Juno also discovered two new radiation bands. Located just above the equator of the gas giant’s atmosphere, and with hydrogen, oxygen, and sulfur ions moving near the speed of light. [Great Red Spot, Spotted! Citizens to Create Incredible Images of Jupiter Storm]
“We knew that the radiation would probably surprise us, but we had not thought we would find a new radiation zone close to the planet,” said Heidi Becker, Juno’s radiation monitoring research lead at NASA’s Jet Propulsion Laboratory. “We found it because Juno’s unique orbit around Jupiter can be really close to the cloud tops during science collection is near, and we literally flew through it.”
Identified by the spacecraft’s Jupiter Energetic icle Detector Instrument, the charged particles are assumed to originate from fast-moving neutral atoms created in the gas around Jupiter’s moons Europa and Io, NASA officials said in the statement.

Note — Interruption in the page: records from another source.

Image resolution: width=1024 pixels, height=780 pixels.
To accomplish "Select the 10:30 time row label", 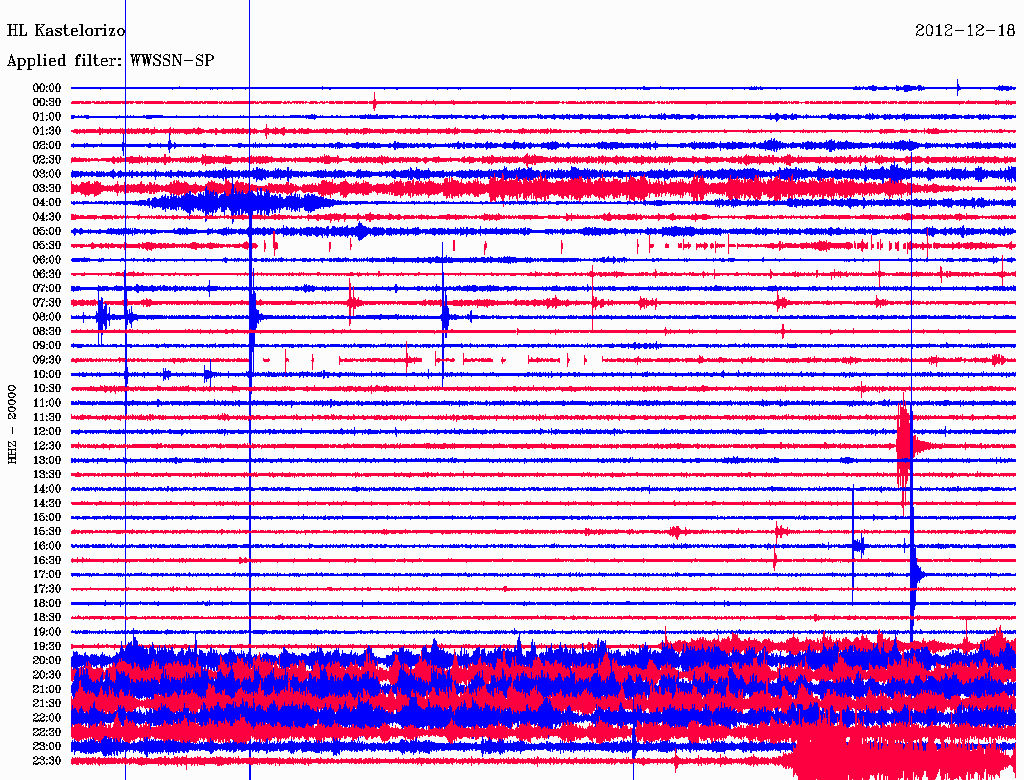I will 47,388.
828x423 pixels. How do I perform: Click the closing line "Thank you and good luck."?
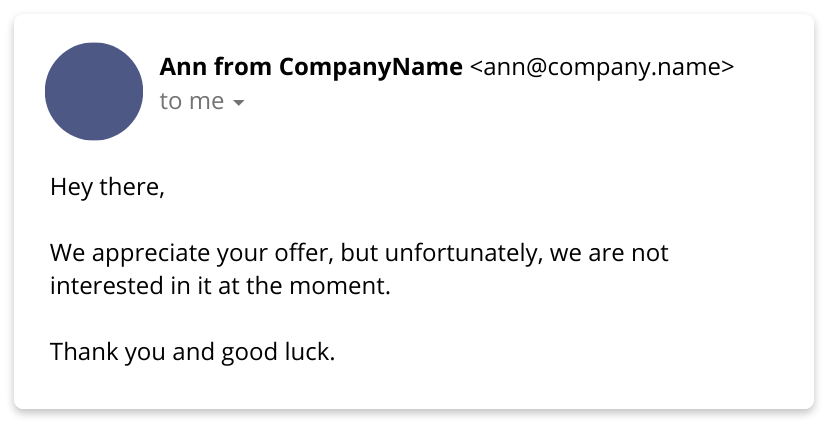[192, 352]
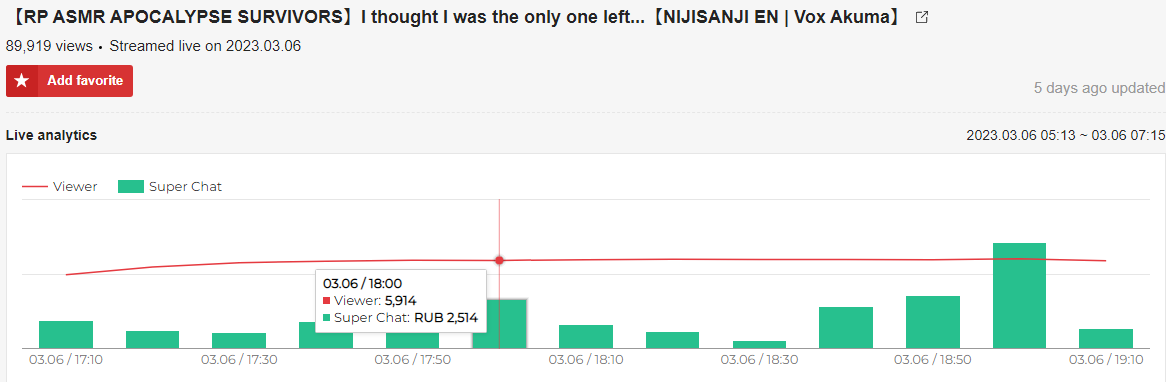Click the Super Chat bar at 03.06 / 17:10

coord(65,334)
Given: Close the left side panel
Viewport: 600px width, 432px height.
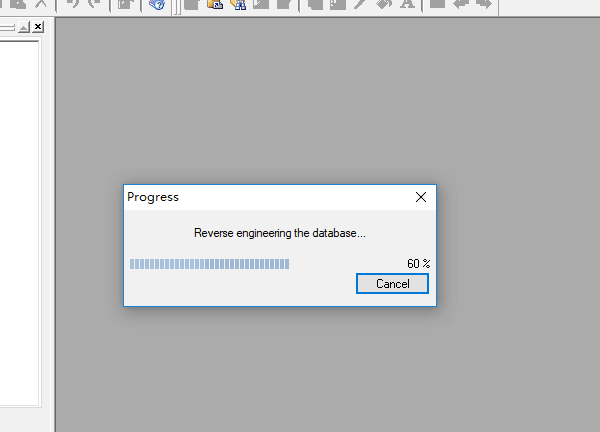Looking at the screenshot, I should click(x=38, y=27).
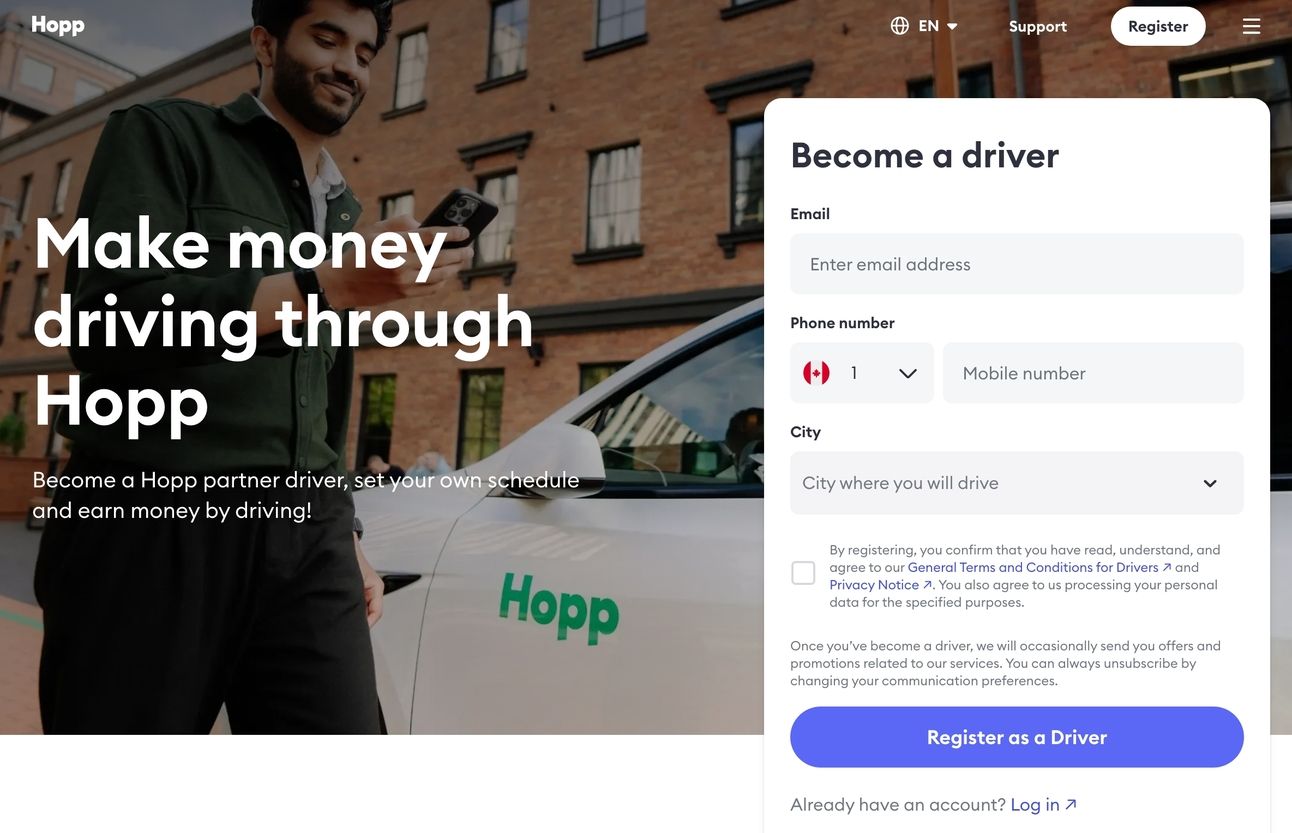Focus the Mobile number field
Viewport: 1292px width, 833px height.
pos(1093,373)
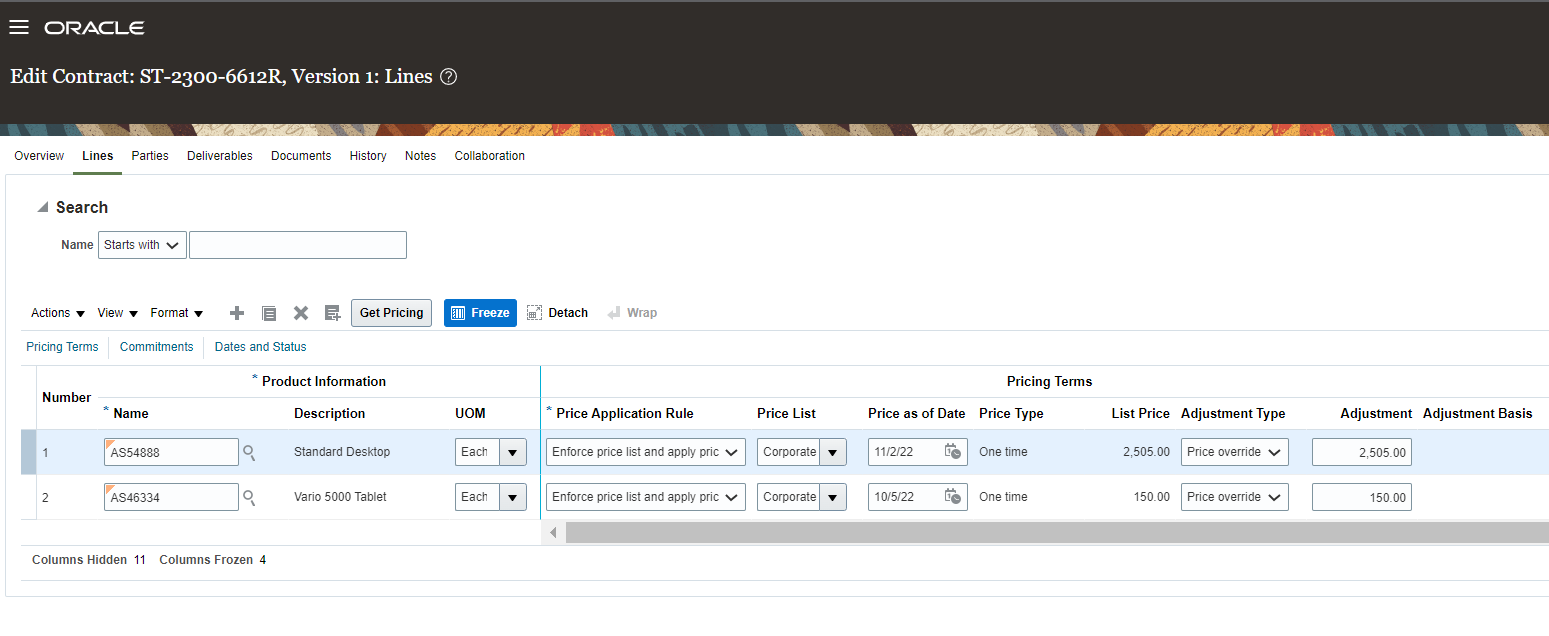Freeze the selected table columns
The image size is (1549, 636).
pos(480,312)
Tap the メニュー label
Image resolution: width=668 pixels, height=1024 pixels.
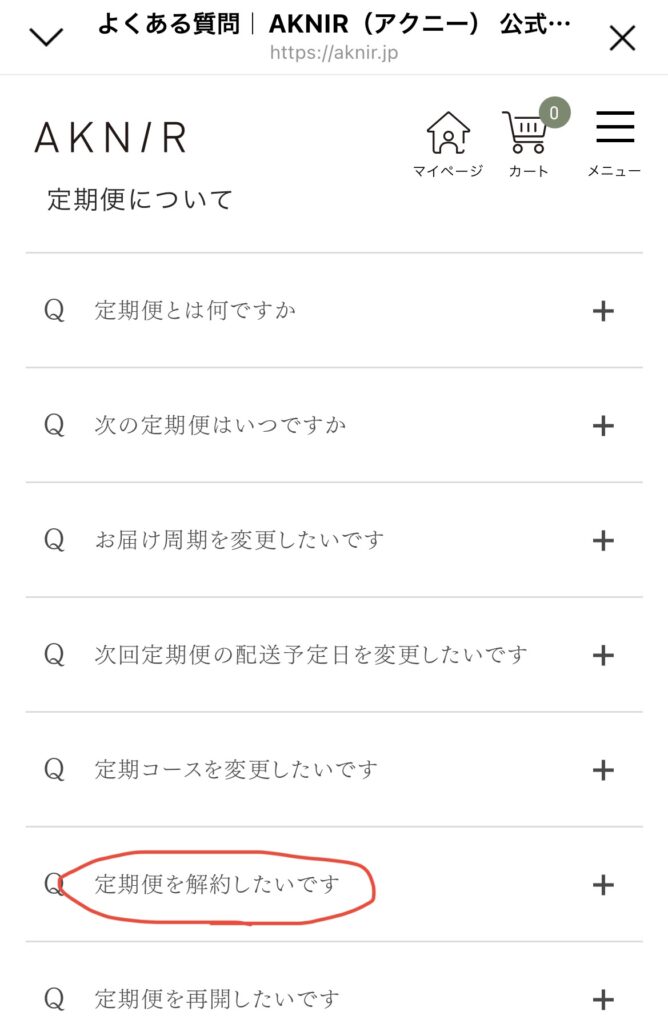click(614, 171)
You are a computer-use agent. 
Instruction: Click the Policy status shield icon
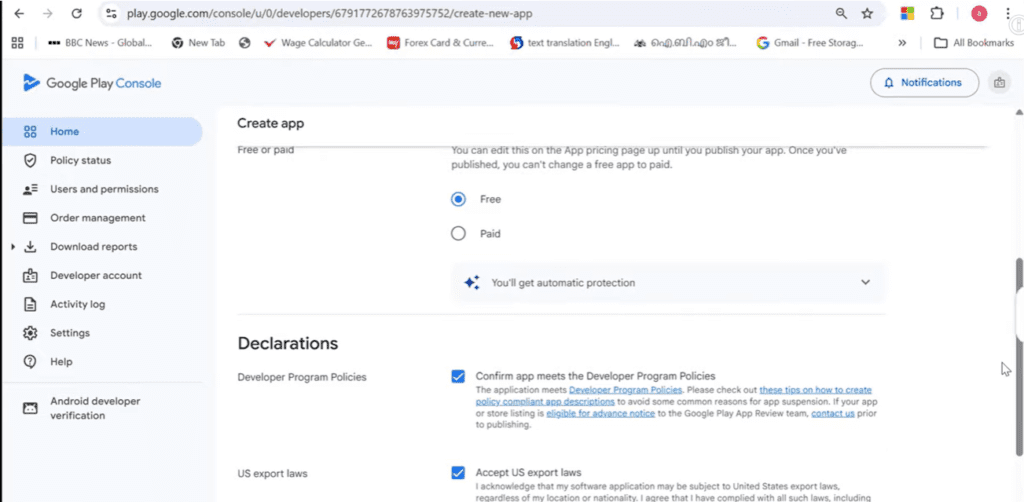point(30,160)
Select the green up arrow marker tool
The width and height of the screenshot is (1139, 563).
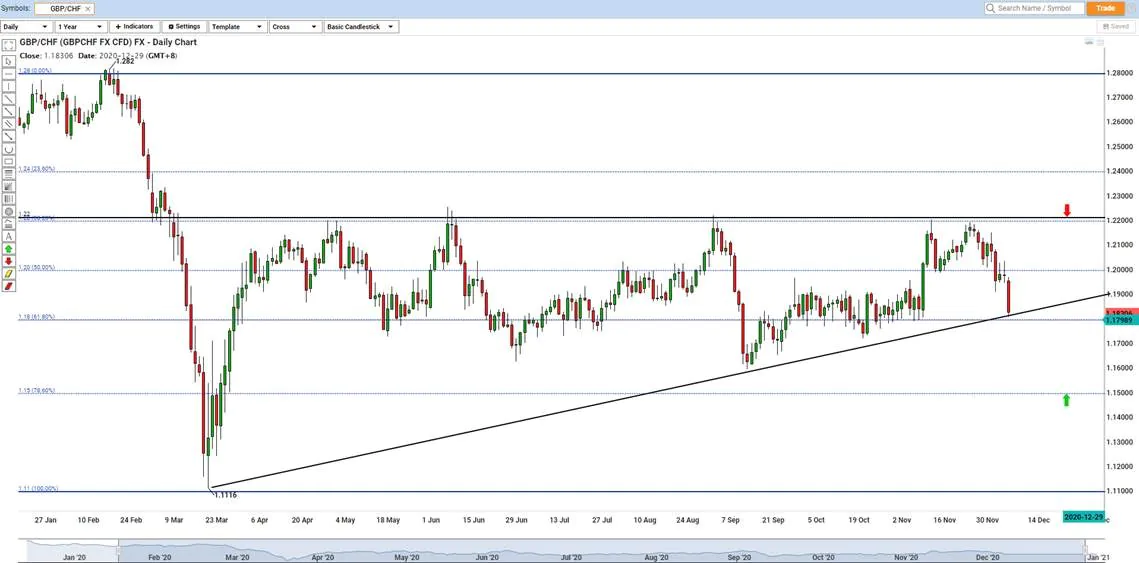pos(9,248)
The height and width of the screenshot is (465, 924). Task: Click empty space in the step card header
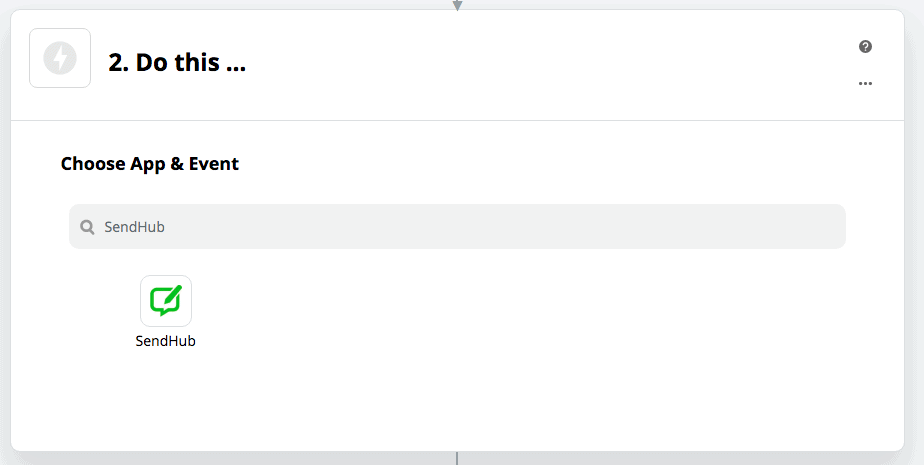(x=550, y=63)
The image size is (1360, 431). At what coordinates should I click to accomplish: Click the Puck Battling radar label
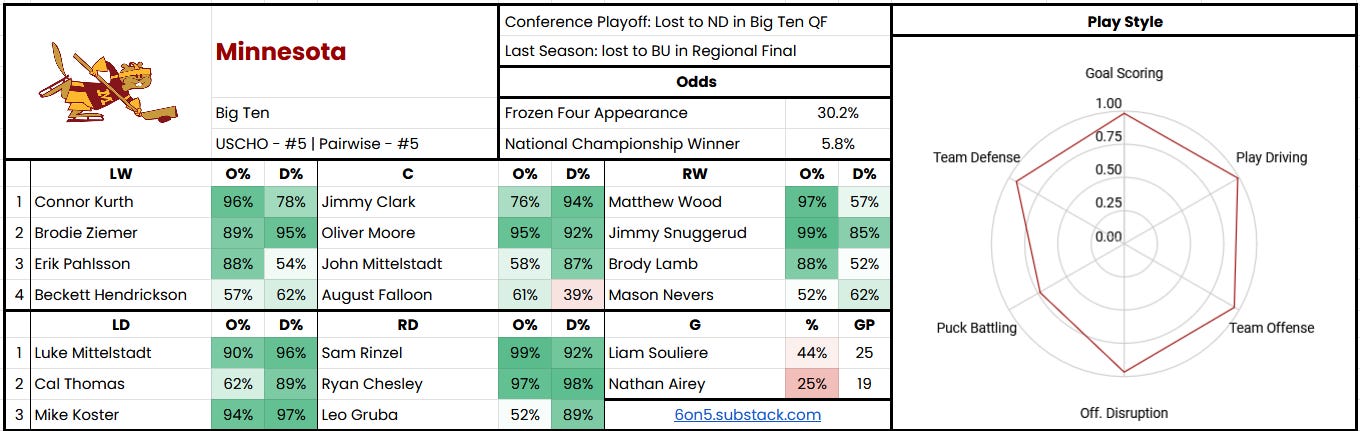(x=976, y=328)
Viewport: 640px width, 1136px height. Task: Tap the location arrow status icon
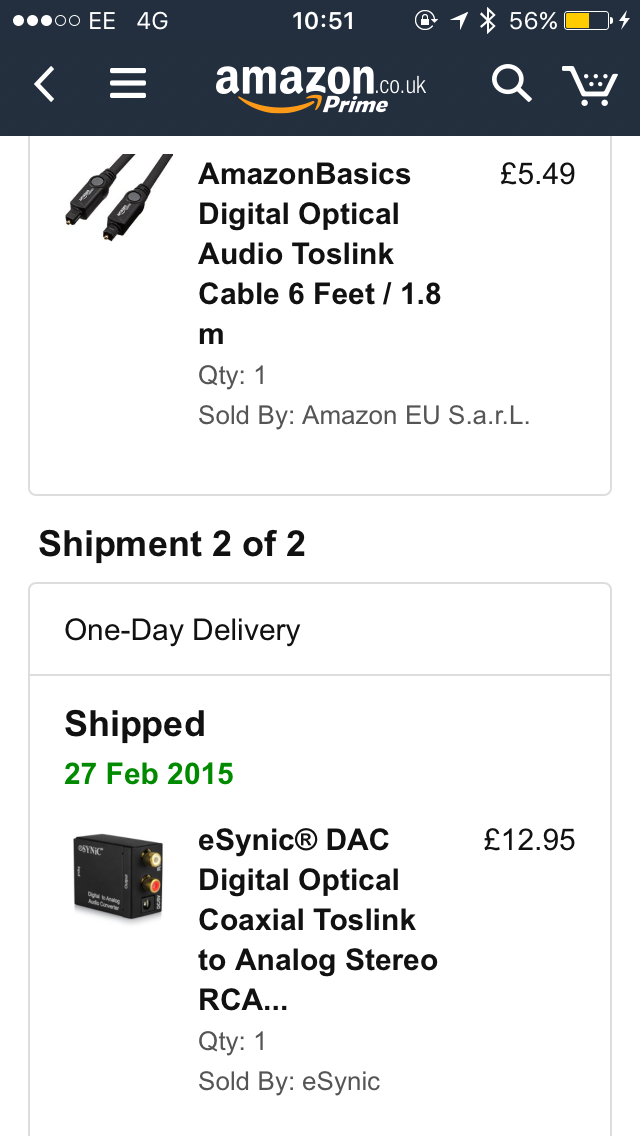pyautogui.click(x=459, y=20)
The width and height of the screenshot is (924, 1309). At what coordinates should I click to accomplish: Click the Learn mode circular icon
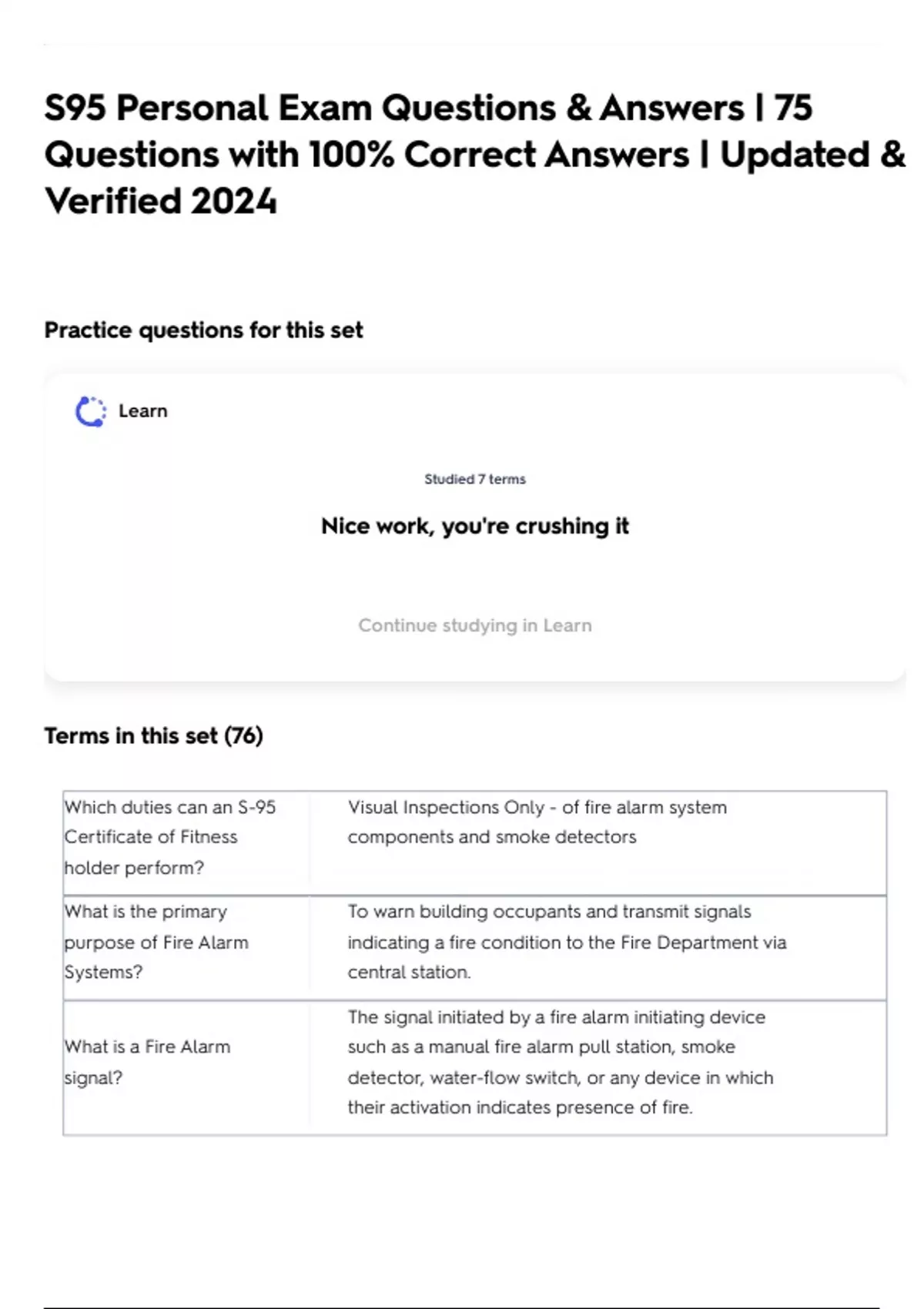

If the particles interact with Jupiter’s atmosphere, their electrons are removed, giving them a negative charge.
Juno also found a second charged region around the planet’s high latitudes, in realms never before explored by a spacecraft. The origin of these particles, which were discovered by Juno’s Stellar Reference Unit star camera, remains a mystery.
“The closer you are to Jupiter, the weirder it becomes,” Becker said.